Arbeitstagung: We are doomed! Politische Bildung in der Postapokalypse
Politische Bildung verschreibt sich unverbrüchlich dem Optimismus. Die eigene Praxis scheint nur mit einem hoffnungsvollen Blick in die Zukunft sinnvoll. Szenariotechniken, Simulations- und Planspiele richten sich deshalb an Utopien und eben nicht an Dystopien aus. Schließlich will niemand den Untergang herbeireden oder gar planen (Neupert-Doppler, 2023). Der Blick in die Vergangenheit lehrt offenbar außerdem, dass sich in noch so aussichtslosen Situationen offenbar immer wieder Auswege fanden. Also: Keep on hoping!
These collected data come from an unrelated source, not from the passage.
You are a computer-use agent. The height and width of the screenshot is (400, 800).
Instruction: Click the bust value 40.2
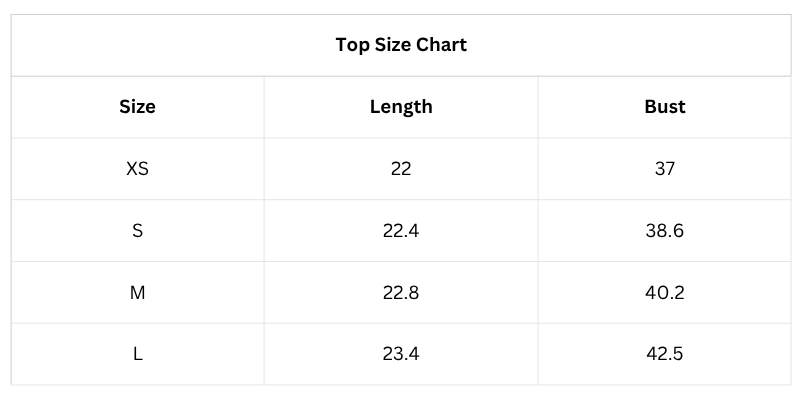click(665, 293)
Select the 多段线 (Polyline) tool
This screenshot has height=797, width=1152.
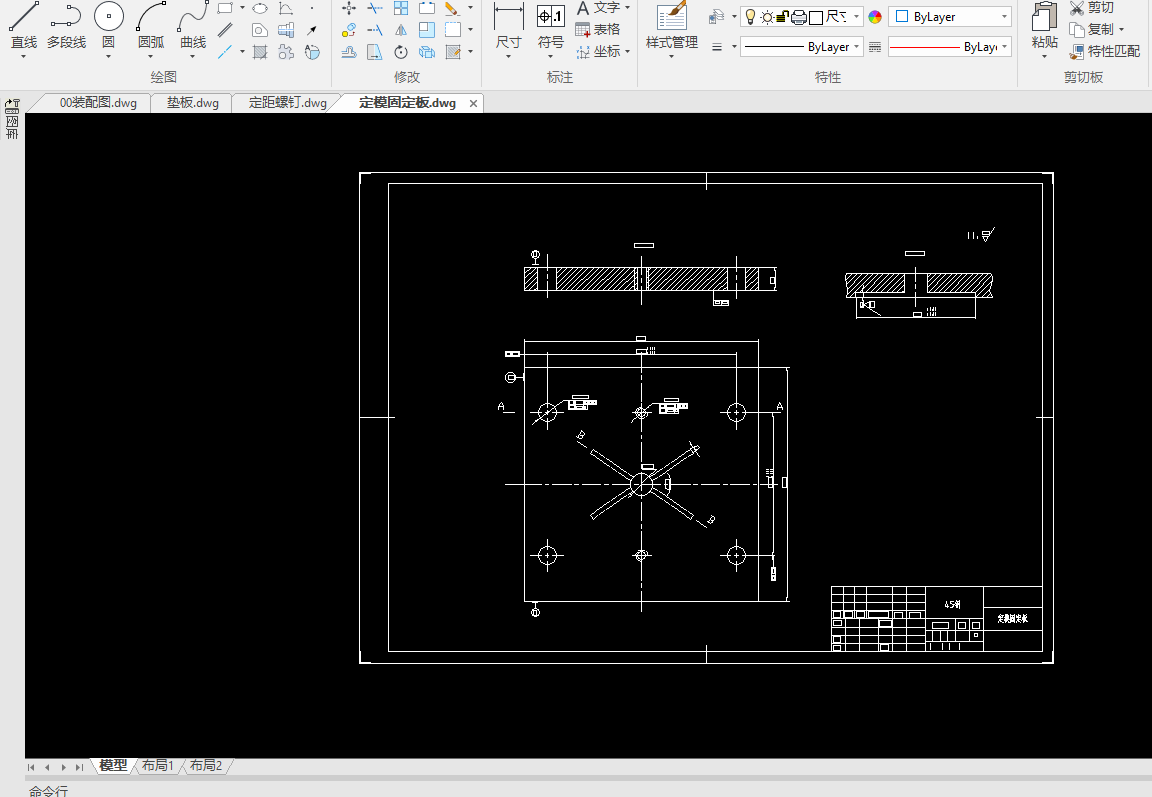click(x=66, y=18)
Aber gilt das noch für die Gegenwart? Daran darf gezweifelt werden. Denn am Beginn des 3. Jahrtausends verbreitet sich der Eindruck, dass die Zukunft diesmal wirklich auf dem Spiel steht. Die Gegenwart wird als multiple Krise, als Metakrise oder geradezu neues Zeitalter beschrieben (Anthropozän, Kapitalozän, Plantagozän, „Chthuluzän“ (Haraway, 2018) oder anderes -ozän). Dabei sind es nicht Irrpfade oder außergewöhnliche äußere Ereignisse, die die gegenwärtige Situation herbeigeführt haben. Vielmehr ist es die eigene, „imperiale Lebensweise“ (Brand & Wissen, 2017), die eine „Kollapsologie“ (Servigne & Stevens, 2020) nährt.
Dieser Befund allein ist nicht unbedingt neu, sondern gehört durchaus zum Grundinventar kritischen Denkens und kritischer politischer Bildung. Etwas schmerzhafter drängt sich inzwischen allerdings der Eindruck auf, dass die bisherigen kritisch-aufklärerischen Strategien einer „reflexiven Moderne“ (Beck, 1993) selbst zum Problem werden. Aufklärung und Reflexion werden möglicherweise sogar zur Ermöglichungsbedingung einer apokalyptischen Maschine (Horvat, 2021), die fortwährend beschleunigt: denn Aufklärung beruhigt – man weiß ja eigentlich wie es geht.
Und nun? We are doomed! – weil die Apokalypse längst ihr modernes Antidot in sich aufgenommen hat: das Vademecum einer vernunftbasierten, kritischen Aufklärung. Damit erscheint es nicht mehr zielführend, von einer drohenden, einer kommenden Apokalypse zu sprechen, weil es in der modernen Welt längst keinen nicht-apokalyptischen Zustand mehr gibt. Zunehmend geht es um „Arts of Living on a Damaged Planet“ (Bubandt et al., 2017). Die Praxis politischer Bildung in der Postapokalypse erfordert ein grundsätzliches Überdenken ihrer epistemischen Grundlagen, ihrer zentralen Orientierungen, ihrer Begriffsbestände, ihrer Modelle usw.
Diesen Fragen widmet sich die interdisziplinäre Arbeitstagung "Politische Bildung in der Postapokalypse" vom 12. bis 13. September 2024 an der Carl von Ossietzky Universität Oldenburg.